Collected data:
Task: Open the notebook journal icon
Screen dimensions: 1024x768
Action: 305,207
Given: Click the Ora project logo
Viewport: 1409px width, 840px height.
...
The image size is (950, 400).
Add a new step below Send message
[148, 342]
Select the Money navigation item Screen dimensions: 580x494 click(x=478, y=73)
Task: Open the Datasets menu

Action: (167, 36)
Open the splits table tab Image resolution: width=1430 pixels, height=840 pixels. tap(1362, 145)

## TASK PROMPT
Note down each line above where the word "height" occurs.

## RESULT FOR THIS TASK
Viewport: 1409px width, 840px height.
Open the splits table tab Image resolution: width=1430 pixels, height=840 pixels. tap(1362, 145)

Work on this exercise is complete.